§ Set of tasks
A – Reproduce the stretch of the article on digital biomarkers from "In the case" through "by traditional measurements.", substituting "clinicians" for "physicians".
B – Proceed with the article on digital biomarkers from where it stops.

§ Excerpt provided
Digital biomarkers: reinventing patient monitoring and care

In recent years, the pharmaceutical industry and academic community have increasingly acknowledged the limitations of traditional clinical measures, tests and scores to assess the disease status across manifold disease areas. The consensus is clear: there is a pressing need for more accurate and sensitive measurement tools.

After searching for liquid biomarkers that promise to predict disease outcomes, the focus is shifting now to improved clinical outcome measures. Existing traditional tests face three primary challenges: they are usually non-continuous, often subjective and not sensitive enough to detect subtle changes in a patient’s well-being.

Take, for instance, the 6-minute walk test (6MWT) used for patients with respiratory, cardiac or neurological conditions. This test is typically conducted during a patient’s visit with the physician, usually every six months. While the test provides a snapshot of the patient’s condition on that specific day, it fails to capture the patient’s health status over the preceding six months.

In the case of neurological conditions like myasthenia gravis (MG), characterised by strongly fluctuating symptomatology, patients are usually assessed using either patient-reported outcomes (PRO) or healthcare professional-reported outcomes (HRO). However, these patients often feel that physicians underestimate their disease severity. Likewise, physicians are challenged to comprehensively assess a patient’s status when seeing the patient only every six to 12 months.

Similarly, in multiple sclerosis (MS), the expanded disability status scale (EDSS) may not adequately detect early disease progression or subtle changes in patient disability, limiting its short-term utility, especially in the early stages of the disease.

Digital biomarker tools offer the promise of solving many of these challenges posed by traditional measurements.

While the concept is not entirely new, the initial wave of digital tools – mainly consisting of tests and games based on patient input – suffered from low adherence, as patients lost interest after several months without perceiving clear benefits.

We are now witnessing the emergence of a second wave of digital biomarker tools. These tools leverage lessons learned from previous failures and utilise advanced wearables, such as smartwatches and sensor-embedded devices, to collect data passively. Patients only need to consistently wear these devices, which can discreetly integrate into daily life without the stigma of a medical device. Advances in AI and big data analytics further enhance the ability to interpret the vast amount of data collected.

§ Stored records
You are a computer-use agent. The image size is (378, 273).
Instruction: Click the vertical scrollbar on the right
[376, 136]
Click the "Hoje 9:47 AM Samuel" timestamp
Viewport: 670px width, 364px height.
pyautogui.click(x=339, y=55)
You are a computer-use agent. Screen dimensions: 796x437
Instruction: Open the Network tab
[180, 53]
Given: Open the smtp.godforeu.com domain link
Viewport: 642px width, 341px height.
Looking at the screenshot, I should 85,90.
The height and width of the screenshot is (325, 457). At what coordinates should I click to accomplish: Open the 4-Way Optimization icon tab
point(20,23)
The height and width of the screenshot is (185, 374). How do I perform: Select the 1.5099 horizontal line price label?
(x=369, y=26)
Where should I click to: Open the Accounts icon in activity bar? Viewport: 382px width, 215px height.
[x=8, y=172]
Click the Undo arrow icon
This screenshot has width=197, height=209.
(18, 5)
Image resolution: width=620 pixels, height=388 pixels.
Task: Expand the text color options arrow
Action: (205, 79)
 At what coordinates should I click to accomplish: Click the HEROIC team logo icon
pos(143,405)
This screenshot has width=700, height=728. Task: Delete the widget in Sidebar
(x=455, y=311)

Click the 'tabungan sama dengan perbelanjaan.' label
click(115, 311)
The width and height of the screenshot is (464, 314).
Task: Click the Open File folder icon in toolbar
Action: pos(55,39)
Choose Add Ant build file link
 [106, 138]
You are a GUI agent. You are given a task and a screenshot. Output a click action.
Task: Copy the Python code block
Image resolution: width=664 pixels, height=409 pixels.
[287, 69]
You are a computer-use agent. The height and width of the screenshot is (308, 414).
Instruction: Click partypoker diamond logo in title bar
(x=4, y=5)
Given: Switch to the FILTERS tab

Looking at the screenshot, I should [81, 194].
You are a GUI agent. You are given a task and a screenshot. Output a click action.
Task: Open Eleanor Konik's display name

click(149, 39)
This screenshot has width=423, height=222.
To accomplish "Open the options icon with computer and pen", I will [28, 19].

§ Responses
A –
In the case of neurological conditions like myasthenia gravis (MG), characterised by strongly fluctuating symptomatology, patients are usually assessed using either patient-reported outcomes (PRO) or healthcare professional-reported outcomes (HRO). However, these patients often feel that clinicians underestimate their disease severity. Likewise, clinicians are challenged to comprehensively assess a patient’s status when seeing the patient only every six to 12 months.

Similarly, in multiple sclerosis (MS), the expanded disability status scale (EDSS) may not adequately detect early disease progression or subtle changes in patient disability, limiting its short-term utility, especially in the early stages of the disease.

Digital biomarker tools offer the promise of solving many of these challenges posed by traditional measurements.

B –
An innovative example is Neurokeys, developed by the Amsterdam-based company Neurocast, a digital biomarker solution that passively collects data on keyboard dynamics to assess brain function. Analysing typing patterns on smartphones provides valuable insights into neurological conditions such as MS, Alzheimer’s disease and depression, allowing to diagnose disease early on or detect subtle changes in disease progression.

Another unconventional way to capture characteristics of gait and walking function in patients with neuromuscular disorders (NMD) is AI-enabled insoles. The insoles incorporate sensors that utilise advanced AI to analyse mobility patterns and provide continuous, objective insights into NMD progression. This technology is particularly promising for conditions like muscular dystrophy and amyotrophic lateral sclerosis (ALS), offering a more nuanced assessment of disease with the potential of a more personalised treatment approach.

Utilising more widely available wearable technology, such as the Apple Watch, the Watch-PD study aims to monitor and potentially predict the progression of Parkinson’s disease (PD). This study collects continuous data on movement and physiological parameters from the Apple Watch. It highlights the feasibility of using consumer-grade wearable technology to detect subtle changes in motor symptoms associated with PD. The data collected enables the development of algorithms that predict disease progression to optimise treatment strategies.

These examples represent only a tiny selection from a steadily growing universe of digital biomarker solutions. They hold significant promise for pharmaceutical companies, healthcare providers and healthcare systems alike, by addressing the limitations of traditional measurements in both clinical trials and routine clinical care. They offer continuous, objective and sensitive metrics that can comprehensively characterise the disease state and capture subtle changes in patient health, thereby improving disease management and therapeutic outcomes.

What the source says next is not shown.